Crude oil has fallen 10% this year, but another less-crude kind of oil is rocketing higher. Prices of extra virgin olive oil are at an all-time high, according to statistics tracked by the International Monetary Fund going back to 1990.
Olive oil was trading for $6,269.63 per metric ton as of April, up 46% from last year.
For those who buy their cooking and dipping oils in quantities less than a ton, that comes out to about $6 a liter. Of course, shipping, marketing, and sales costs will make that bottle a lot more expensive.
Filippo Berio, a top olive oil brand based in New Jersey, called the latest olive season “the most challenging on record, with the lowest crop yields in 30 years.”

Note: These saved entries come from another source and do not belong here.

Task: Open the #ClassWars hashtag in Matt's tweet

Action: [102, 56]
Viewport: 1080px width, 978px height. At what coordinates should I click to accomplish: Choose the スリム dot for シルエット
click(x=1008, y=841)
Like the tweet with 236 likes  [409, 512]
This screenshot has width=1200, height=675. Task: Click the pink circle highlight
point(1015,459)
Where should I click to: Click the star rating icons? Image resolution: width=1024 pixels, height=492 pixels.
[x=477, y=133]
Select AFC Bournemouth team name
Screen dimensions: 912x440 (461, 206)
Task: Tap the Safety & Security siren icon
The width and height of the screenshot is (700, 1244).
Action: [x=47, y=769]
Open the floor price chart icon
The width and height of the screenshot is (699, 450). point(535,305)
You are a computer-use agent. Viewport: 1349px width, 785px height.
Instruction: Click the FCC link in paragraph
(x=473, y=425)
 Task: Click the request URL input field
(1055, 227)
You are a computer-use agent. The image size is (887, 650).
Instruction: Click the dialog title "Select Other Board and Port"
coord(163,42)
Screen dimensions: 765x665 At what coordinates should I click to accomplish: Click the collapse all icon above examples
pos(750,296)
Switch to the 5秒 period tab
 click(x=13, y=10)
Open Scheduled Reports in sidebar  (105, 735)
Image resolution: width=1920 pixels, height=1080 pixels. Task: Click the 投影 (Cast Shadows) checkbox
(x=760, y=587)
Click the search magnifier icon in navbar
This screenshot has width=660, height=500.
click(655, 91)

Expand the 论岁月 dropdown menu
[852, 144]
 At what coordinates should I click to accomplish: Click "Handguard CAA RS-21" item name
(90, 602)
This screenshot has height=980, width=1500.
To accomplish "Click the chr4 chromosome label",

Olive oil has gotten much pricier because of a severe drought since last year in Spain, where about 40% of olive oil is made. Last summer was the hottest on record in the country, and among the driest, too. Spain’s Ministry of Agriculture, Fisheries and Food projected in March that the crop will yield just 680,000 tons of olive oil in the current growing season, down from the five-year average annual yield of 1.37 million tons, according to the Olive Oil Times. Spain has asked the European Union for emergency funds to help farmers. The Italian harvest also came in light.
The extreme temperatures and prices could be a sign of more volatility ahead—and more sticker shock for shoppers stocking up on olive oil. Climate change is likely to make it harder to grow olives in some of the best regions for production, Spanish and Portuguese researchers found in one study. It’s a problem that canola be solved with some larger changes.